The strongest aspect of Ultraviolet was the characterization. Alison, the narrator, is strong, intelligent and relatable despite having synesthesia, a unique condition which causes her to associate words with tastes and colors. Although she's special, she doesn't come across as a Mary Sue. She has flaws, she makes mistakes and there are consequences to her gift. My favorite character was Tori, Alison's pretty blonde nemesis. I love her blunt personality, which made her distinctive. She isn't always nice, but she's still likable because of her strength and intelligence. She has depth. Alison's love interest is likable, and it's easy to see how she would fall for him, however, the age difference between them was an issue for me.
Although I enjoyed many of the side characters, I wish they had been fleshed out a bit more, particularly with regard to her father and brother. I also wasn't sure of Cherie or Micheline's purpose in the overall story, and the reader is left with a lot of questions about Sanjay (perhaps they'll be addressed in a sequel). The resolution to several character arcs also happened a little too quickly such as Alison's mother's abrupt change in feelings towards Alison, and the progress of the other patients in the mental institutions, which happens off the page and is summed up at the end.
Given my limited experience with science fiction novels, I thought the plot was unique. I was able to predict the twist, which occurs about seventy five percent into the novel, but I wasn't completely sure I was right until it happened, and I didn't guess the details. My only complaint is that some of the science fiction aspects were a little hokey at times, but I still enjoyed the story despite this.
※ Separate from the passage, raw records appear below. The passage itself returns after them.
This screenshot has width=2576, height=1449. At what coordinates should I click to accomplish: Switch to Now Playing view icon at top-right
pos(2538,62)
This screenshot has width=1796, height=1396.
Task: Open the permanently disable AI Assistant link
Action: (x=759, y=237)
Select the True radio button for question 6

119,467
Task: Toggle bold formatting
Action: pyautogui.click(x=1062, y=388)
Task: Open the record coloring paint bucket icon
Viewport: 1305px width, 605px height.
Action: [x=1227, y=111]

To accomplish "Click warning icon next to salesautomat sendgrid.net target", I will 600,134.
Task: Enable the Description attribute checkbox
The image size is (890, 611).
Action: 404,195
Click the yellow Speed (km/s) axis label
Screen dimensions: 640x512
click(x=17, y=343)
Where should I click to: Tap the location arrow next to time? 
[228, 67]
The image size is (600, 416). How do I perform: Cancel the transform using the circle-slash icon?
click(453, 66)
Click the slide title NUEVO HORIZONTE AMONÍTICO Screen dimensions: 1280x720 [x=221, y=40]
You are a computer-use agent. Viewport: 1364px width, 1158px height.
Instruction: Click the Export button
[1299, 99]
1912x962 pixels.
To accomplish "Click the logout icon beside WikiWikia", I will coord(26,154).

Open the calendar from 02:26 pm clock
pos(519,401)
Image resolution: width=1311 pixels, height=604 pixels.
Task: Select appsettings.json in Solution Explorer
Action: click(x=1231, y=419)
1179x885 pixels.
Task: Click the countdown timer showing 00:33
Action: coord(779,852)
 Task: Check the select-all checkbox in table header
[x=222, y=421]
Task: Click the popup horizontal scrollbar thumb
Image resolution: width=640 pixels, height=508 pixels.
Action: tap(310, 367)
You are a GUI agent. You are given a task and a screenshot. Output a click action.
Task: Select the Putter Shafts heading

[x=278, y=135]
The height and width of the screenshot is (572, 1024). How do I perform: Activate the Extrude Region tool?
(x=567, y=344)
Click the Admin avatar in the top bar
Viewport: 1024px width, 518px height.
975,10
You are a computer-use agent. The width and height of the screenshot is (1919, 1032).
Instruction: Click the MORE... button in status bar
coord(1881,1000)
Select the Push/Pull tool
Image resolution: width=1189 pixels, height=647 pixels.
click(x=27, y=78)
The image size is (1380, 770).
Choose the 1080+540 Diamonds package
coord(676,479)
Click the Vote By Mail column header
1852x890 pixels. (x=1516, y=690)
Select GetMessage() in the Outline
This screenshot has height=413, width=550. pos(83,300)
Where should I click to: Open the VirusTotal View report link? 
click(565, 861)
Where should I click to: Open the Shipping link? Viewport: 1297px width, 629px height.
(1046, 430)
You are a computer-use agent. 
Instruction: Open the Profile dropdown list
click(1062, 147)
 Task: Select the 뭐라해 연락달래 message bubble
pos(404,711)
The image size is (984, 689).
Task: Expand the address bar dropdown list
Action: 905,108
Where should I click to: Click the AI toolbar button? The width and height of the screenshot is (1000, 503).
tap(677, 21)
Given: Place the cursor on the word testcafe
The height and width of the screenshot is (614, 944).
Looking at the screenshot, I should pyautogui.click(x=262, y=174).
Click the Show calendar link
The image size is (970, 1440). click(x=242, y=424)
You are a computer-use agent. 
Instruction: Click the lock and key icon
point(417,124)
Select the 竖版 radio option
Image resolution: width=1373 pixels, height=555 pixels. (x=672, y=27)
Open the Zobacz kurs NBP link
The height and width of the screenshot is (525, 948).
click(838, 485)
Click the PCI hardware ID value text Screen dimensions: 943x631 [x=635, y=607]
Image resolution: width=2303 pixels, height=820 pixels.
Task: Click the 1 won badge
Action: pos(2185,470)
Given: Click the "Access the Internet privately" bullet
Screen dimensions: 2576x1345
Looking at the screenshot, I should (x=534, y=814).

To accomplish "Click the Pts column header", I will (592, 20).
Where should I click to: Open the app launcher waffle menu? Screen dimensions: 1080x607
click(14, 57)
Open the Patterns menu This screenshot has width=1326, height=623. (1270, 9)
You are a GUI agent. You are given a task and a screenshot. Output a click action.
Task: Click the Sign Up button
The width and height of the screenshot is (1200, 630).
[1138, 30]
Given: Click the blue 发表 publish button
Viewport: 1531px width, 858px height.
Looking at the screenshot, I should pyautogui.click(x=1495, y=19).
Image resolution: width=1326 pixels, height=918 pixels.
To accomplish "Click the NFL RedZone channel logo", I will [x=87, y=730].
I also really loved Anderson's writing, which is another surprise since I'm usually iffy about poetic prose when used in the first person, but it works here because of Alison's synesthesia. Her condition made it believable that she would think in such a lyrical and metaphoric way. The descriptions are simply beautiful, and they give the reader insight into the way Alison's mind works.
I'm really glad that I read Ultraviolet and I'll definitely be reading the sequel, which is told from Tori's perspective.